RAW RECORDS:
##############################
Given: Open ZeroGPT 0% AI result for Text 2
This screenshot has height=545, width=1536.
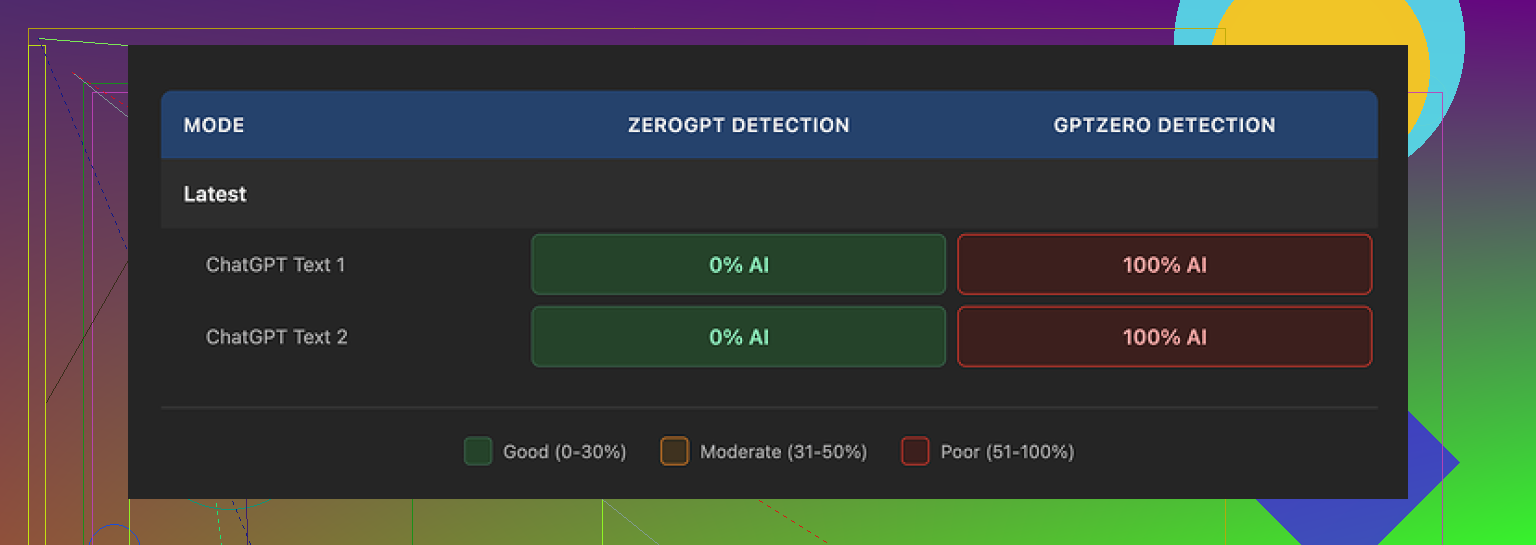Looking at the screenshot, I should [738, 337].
##############################
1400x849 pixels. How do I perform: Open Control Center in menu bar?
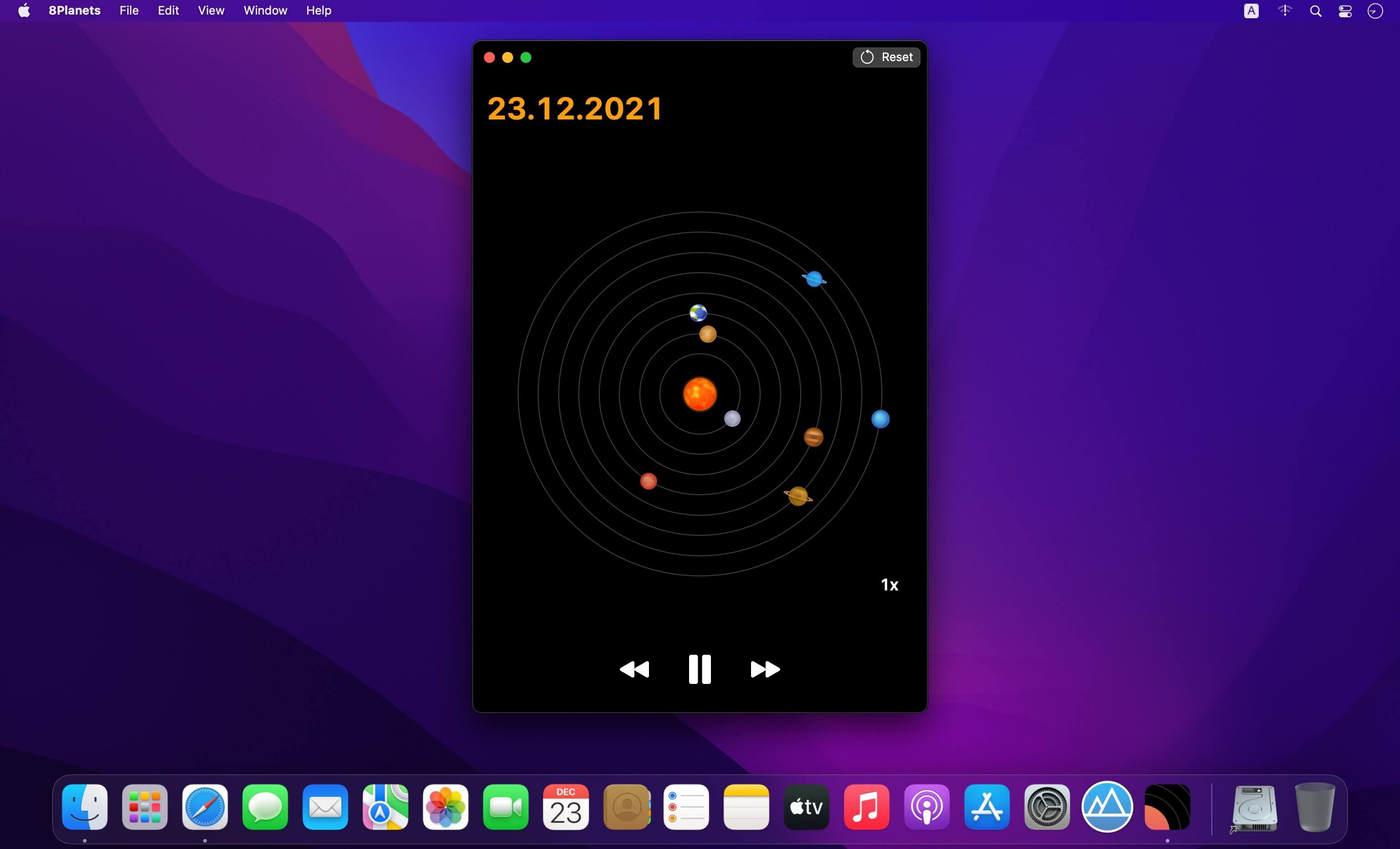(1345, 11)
##############################
WRITTEN TASK: Give back the records word for word, from the line that contains "Given: Open ZeroGPT 0% AI result for Text 2" through the line that contains "Looking at the". Leave the pictures out.

SOLUTION:
Given: Open ZeroGPT 0% AI result for Text 2
This screenshot has height=545, width=1536.
Looking at the screenshot, I should [738, 337].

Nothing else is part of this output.